## Records for this exercise

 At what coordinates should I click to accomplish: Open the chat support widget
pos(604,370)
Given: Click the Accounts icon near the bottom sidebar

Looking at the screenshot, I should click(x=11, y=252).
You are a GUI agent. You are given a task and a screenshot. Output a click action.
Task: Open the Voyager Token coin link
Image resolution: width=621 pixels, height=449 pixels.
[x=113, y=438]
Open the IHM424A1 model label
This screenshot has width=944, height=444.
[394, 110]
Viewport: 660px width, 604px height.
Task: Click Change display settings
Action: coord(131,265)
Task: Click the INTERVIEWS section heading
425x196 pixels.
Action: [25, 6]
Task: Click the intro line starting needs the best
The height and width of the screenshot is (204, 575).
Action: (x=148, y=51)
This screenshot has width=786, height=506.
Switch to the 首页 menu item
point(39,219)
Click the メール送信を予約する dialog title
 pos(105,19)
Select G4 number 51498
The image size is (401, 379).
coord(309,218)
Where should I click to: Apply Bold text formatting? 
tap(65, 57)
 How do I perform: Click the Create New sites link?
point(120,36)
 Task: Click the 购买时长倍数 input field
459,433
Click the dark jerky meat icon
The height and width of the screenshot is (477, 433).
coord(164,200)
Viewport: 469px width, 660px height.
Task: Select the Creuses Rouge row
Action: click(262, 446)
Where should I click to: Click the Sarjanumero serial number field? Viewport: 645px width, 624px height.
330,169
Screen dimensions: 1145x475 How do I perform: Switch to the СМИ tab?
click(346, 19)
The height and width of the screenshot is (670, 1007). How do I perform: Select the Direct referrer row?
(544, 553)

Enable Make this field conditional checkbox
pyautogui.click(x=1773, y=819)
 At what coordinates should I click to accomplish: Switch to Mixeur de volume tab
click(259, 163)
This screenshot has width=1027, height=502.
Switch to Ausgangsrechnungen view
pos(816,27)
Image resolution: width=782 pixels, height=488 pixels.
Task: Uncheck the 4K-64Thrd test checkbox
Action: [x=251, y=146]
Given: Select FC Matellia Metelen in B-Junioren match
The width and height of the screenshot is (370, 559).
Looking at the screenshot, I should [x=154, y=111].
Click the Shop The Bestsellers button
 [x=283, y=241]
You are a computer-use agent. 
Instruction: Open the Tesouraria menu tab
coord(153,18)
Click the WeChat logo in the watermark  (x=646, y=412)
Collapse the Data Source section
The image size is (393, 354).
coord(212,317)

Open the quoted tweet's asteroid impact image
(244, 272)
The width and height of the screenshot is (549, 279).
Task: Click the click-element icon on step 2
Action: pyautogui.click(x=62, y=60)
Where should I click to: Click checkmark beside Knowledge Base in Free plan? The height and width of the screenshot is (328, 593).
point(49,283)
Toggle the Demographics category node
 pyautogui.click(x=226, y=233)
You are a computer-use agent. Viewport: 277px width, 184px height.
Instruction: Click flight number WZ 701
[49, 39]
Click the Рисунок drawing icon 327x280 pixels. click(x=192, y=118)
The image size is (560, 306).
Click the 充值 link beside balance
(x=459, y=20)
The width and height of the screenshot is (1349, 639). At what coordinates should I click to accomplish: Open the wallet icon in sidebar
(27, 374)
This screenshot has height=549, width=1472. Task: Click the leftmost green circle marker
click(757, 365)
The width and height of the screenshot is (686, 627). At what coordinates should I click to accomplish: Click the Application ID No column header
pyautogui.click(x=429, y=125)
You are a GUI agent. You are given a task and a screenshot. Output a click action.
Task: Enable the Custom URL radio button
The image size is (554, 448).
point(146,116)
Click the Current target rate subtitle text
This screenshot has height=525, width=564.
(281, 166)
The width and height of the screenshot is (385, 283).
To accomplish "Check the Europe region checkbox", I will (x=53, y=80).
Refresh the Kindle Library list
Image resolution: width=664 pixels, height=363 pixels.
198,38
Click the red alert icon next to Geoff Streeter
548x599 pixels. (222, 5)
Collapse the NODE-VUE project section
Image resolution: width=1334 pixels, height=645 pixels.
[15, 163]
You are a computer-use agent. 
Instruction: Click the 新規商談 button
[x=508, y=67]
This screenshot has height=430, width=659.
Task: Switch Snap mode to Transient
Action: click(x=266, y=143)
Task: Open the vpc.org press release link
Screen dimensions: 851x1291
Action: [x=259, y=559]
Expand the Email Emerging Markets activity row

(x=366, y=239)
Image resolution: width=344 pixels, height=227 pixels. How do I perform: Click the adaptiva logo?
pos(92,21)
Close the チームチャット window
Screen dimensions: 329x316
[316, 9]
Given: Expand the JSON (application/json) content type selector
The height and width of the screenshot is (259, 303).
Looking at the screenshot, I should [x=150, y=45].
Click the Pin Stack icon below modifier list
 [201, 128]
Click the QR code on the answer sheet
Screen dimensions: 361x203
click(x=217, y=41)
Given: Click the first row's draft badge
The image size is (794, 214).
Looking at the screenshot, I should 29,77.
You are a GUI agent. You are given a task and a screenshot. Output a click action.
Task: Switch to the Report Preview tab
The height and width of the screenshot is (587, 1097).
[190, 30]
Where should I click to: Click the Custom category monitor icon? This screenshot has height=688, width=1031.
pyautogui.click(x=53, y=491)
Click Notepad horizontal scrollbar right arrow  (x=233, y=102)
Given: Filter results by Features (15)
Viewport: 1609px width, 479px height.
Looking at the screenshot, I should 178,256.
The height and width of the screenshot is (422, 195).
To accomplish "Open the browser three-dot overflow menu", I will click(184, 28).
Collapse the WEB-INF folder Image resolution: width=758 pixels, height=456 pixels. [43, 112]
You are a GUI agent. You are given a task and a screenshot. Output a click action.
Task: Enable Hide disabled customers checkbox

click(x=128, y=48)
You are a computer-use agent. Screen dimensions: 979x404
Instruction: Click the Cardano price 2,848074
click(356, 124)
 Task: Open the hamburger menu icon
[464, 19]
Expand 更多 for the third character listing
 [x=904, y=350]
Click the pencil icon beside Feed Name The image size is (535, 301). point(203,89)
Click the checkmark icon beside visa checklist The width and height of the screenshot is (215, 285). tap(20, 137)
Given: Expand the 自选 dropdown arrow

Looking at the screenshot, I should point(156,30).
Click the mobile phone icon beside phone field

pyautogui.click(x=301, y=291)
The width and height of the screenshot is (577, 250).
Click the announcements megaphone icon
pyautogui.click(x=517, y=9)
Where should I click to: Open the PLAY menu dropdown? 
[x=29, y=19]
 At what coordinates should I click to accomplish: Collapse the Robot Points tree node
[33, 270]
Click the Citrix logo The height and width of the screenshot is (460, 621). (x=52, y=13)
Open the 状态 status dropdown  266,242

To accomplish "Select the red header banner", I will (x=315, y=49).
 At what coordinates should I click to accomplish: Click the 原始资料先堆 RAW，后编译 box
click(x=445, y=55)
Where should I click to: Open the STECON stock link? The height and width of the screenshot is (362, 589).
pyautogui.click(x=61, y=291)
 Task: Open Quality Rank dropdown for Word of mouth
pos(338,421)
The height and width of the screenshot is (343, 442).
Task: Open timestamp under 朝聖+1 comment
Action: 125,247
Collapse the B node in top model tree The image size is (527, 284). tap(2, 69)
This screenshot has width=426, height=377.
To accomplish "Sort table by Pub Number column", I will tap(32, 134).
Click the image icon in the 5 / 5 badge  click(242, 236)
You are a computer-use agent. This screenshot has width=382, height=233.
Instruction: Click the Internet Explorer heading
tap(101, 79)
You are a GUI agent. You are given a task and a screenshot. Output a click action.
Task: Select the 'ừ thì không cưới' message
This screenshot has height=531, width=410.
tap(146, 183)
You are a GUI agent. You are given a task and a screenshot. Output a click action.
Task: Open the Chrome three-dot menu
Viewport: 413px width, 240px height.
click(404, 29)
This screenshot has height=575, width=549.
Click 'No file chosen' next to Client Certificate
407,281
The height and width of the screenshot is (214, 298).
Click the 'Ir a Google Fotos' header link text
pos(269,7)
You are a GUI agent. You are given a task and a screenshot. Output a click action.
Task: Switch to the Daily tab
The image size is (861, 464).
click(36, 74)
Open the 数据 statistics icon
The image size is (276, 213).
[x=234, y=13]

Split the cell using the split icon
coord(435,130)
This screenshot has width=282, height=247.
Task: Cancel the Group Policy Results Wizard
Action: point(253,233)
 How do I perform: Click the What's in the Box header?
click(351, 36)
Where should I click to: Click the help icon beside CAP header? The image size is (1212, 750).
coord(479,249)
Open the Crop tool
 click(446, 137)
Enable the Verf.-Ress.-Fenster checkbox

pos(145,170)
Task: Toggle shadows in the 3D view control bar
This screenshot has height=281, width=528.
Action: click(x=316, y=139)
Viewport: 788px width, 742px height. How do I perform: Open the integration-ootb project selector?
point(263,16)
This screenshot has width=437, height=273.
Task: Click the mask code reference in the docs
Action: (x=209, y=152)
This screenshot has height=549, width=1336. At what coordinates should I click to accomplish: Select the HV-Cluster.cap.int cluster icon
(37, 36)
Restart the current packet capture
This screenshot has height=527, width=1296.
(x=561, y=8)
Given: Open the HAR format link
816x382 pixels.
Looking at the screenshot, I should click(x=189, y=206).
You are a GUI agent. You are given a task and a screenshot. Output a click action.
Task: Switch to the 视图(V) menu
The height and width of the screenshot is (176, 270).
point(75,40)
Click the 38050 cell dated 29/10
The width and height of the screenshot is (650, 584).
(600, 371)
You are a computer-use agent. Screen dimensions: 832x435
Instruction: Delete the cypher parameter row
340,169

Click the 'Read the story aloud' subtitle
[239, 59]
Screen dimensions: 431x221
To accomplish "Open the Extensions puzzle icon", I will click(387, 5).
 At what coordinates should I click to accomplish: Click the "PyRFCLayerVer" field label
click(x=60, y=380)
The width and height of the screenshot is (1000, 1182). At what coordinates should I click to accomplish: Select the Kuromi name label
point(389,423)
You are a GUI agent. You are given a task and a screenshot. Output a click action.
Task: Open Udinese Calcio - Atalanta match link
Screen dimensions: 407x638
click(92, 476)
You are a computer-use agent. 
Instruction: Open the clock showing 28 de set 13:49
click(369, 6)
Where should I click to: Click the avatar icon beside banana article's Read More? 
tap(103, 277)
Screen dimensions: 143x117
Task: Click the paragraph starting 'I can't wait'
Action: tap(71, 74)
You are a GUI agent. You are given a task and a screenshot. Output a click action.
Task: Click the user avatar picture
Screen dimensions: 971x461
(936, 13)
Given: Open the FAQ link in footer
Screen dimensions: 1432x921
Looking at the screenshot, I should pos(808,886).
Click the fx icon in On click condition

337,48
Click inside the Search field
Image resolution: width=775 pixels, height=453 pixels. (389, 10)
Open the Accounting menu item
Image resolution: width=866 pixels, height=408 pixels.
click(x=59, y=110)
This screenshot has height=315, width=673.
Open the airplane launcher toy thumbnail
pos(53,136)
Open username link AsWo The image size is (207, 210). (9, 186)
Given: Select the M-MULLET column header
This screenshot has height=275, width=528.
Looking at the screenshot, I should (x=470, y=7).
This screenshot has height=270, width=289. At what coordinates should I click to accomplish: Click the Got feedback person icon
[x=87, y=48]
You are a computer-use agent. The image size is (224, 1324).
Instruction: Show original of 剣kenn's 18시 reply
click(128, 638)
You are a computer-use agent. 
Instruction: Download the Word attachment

## Assignment
Count the lines in the entries where the string "model" appears, and report only the number.

## Written solution
2